È difficile stare dietro a uno come José Mourinho: al momento è più grande del posto dove si trova. È lui che detta le regole del gioco, lui è la comunicazione della Roma. Lui è la squadra e la società: un uomo così performante e in un club che sceglie di non parlare (i Friedkin), può prendere il sopravvento e non sai mai dove arrivi il punto di caduta. Specialmente se viene scelto senza avere una strategia di contrasto.
Le regole, lui, se le scrive da solo, adotta le sue strategie, al di là del bene e del male. Non esiste mantenere un rapporto cordiale con i vertici arbitrali (strategia di inizio stagione), se c’è da contestare, Mou contesta, provoca, ironizza e poi ne paga le conseguenze, con squalifiche, ammonizioni esagerate, rigori non dati etc. Poi vai a capire se la Roma, in questi mesi sul campo, abbia pagato a caro prezzo proprio certe sue dichiarazioni o se sia stato frutto del caso. Parole che spesso non sono state troppo tenere nemmeno nei confronti dei propri giocatori, facendo capire, pubblicamente e non, che non sono all’altezza di lui e delle ambizioni della Roma.
È difficile essere Mou in questa situazione in cui la squadra giorno dopo giorno appare sempre più piccola e allo stesso destino va incontro la società, definita – come riportato – anch’essa piccola nel chiuso dello spogliatoio. Se i giocatori non si sentono piccoli, pian piano lo diventano; la Roma in Lega non ha una linea ben precisa, per ora vive di astensioni e questo non aiuta, non rende forti. José a volte esagera e ok, ma a volte la sua luce non basta, deve essere spalleggiato. Come faceva Moratti, per intenderci. Che lo gestiva, spalleggiandolo ma a volte sovrastandolo. E soprattutto assecondandolo sul mercato. La Roma può fare lo stesso?
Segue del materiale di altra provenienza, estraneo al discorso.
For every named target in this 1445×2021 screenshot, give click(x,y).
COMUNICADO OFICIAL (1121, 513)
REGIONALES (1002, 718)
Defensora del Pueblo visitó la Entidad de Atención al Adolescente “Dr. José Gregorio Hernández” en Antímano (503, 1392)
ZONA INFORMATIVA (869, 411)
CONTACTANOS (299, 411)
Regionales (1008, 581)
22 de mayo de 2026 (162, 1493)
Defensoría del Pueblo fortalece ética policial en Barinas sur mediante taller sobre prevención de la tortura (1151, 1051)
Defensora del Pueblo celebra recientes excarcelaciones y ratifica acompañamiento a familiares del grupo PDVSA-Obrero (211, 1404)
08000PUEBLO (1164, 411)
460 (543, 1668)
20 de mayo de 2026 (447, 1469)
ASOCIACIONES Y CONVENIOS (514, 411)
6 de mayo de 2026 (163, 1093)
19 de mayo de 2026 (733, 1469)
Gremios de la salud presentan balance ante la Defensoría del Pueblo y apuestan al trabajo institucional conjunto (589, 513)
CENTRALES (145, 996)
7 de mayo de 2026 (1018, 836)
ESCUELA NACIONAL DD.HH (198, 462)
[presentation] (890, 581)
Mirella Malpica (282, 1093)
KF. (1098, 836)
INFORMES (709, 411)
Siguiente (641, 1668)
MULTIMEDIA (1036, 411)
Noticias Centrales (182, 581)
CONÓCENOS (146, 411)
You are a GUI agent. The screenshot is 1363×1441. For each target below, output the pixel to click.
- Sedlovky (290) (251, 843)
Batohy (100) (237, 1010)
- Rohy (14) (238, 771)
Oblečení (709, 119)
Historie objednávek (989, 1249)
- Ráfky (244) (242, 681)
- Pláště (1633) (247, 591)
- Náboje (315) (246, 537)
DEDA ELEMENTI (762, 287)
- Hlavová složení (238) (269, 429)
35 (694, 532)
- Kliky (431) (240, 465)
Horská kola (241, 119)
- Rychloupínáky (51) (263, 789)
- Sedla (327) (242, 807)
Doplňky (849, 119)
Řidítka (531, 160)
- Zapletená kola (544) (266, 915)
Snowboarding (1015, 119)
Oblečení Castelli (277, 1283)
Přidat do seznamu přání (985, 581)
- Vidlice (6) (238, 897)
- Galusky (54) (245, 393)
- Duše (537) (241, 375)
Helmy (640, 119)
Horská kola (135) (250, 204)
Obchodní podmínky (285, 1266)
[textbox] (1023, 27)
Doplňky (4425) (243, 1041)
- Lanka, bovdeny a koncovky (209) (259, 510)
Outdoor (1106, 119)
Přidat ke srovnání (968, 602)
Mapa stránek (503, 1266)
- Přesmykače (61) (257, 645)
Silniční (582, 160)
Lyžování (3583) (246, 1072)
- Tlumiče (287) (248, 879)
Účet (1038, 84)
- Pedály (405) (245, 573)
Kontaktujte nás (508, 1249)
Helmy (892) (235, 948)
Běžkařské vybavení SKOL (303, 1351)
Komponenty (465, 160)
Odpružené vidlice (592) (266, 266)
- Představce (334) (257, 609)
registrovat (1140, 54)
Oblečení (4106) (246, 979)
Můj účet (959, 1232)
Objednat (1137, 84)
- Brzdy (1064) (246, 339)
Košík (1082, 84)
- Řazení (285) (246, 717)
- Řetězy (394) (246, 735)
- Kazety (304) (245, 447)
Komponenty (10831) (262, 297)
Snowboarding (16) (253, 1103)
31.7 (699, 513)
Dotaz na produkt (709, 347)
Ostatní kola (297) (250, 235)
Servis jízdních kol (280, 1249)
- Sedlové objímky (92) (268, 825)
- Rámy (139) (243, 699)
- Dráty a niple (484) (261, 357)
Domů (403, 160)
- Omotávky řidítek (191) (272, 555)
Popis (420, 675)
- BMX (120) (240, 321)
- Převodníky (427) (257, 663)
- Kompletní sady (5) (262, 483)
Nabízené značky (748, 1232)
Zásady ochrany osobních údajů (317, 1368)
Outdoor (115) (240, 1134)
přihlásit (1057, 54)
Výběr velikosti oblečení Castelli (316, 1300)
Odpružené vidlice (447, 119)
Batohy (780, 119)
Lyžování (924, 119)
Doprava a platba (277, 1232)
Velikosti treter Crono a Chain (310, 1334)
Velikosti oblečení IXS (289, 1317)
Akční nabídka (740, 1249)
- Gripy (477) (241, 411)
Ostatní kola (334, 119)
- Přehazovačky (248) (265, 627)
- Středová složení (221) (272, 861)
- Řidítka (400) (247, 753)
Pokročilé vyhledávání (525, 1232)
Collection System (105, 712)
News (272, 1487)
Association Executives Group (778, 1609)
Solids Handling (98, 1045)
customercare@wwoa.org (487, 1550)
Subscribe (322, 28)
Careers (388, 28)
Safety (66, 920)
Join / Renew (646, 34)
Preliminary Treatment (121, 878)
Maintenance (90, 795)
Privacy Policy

Oggi la società è economicamente in difficoltà, il debito aumenta, i costi anche (i contratti pesanti), non è un’attrazione per gli sponsor e il patrimonio calciatori viene depauperato: la proprietà è costretta a versare una ventina di milioni al mese. I ricavi non arrivano e in prospettiva non ci sono nemmeno troppi calciatori di valore da rendere appetibili sul mercato. Senza parlare della prospettiva di non giocare per il quarto anno di fila la Champions. I Friedkin si ritrovano a dover ripensare la strategia societaria, ma rinunciare a Mou e Pinto sarebbe per loro un fallimento, oltre che sanguinoso da un punto di vista economico per il mancato rispetto del decreto crescita. Si dovrà capire se si è in grado di permettersi uno come lo Special.